++++ PROVIDED DATA

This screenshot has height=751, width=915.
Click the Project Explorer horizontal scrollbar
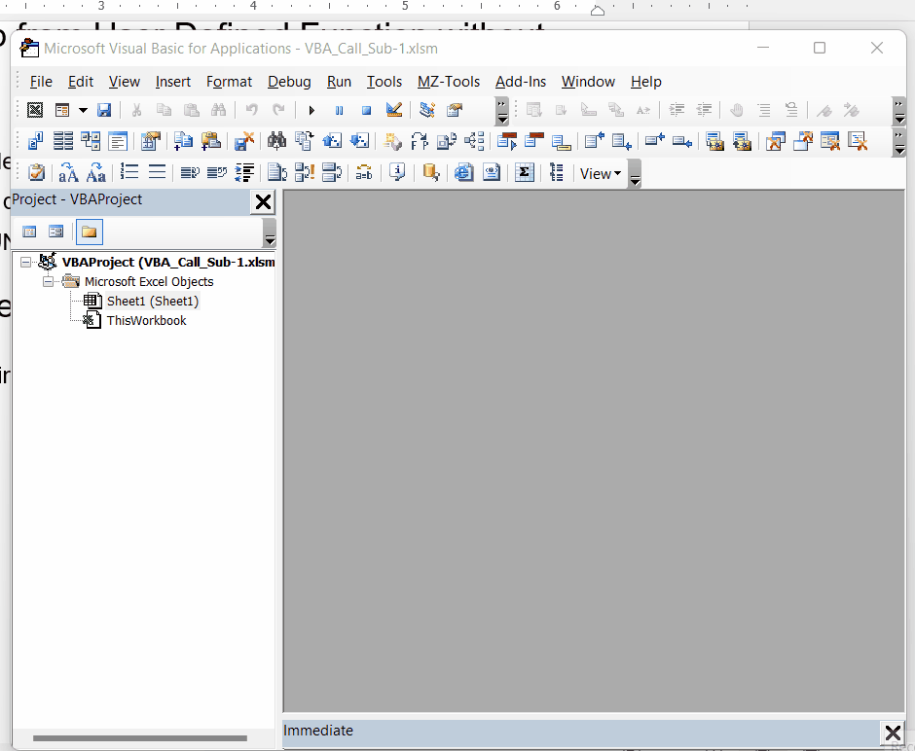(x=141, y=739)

++++++++
++++ PROVIDED DATA

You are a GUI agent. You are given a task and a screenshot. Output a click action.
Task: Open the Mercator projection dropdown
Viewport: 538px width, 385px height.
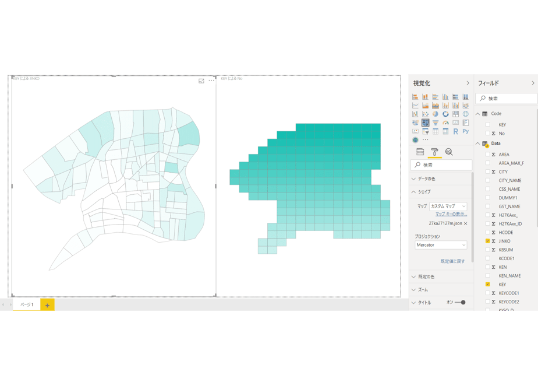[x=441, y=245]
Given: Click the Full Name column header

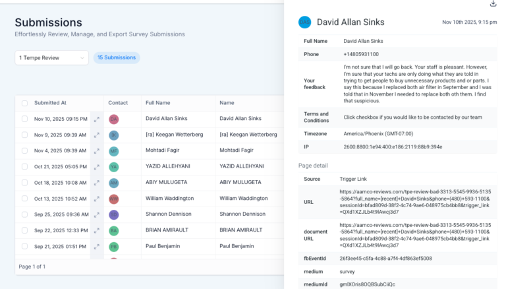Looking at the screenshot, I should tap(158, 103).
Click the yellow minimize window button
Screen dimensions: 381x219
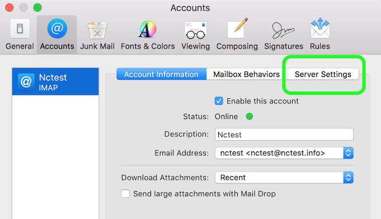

++++++++
++++ PROVIDED DATA

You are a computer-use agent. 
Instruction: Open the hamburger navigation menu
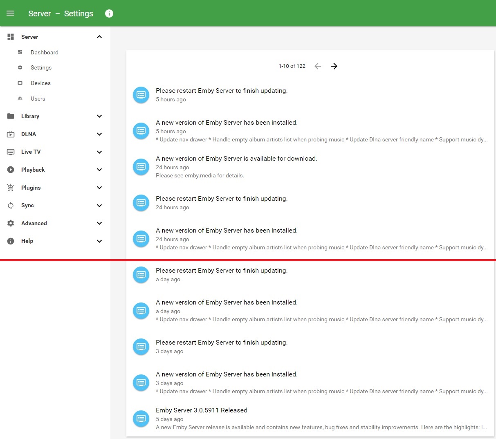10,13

++++++++

■ TRY IT ■
Go through the data above and copy each line in which "agent" appears.

■ YOUR RESPONSE ■
You are a GUI agent. You are given a task and a screenshot. Output a click action.
You are a computer-use agent. 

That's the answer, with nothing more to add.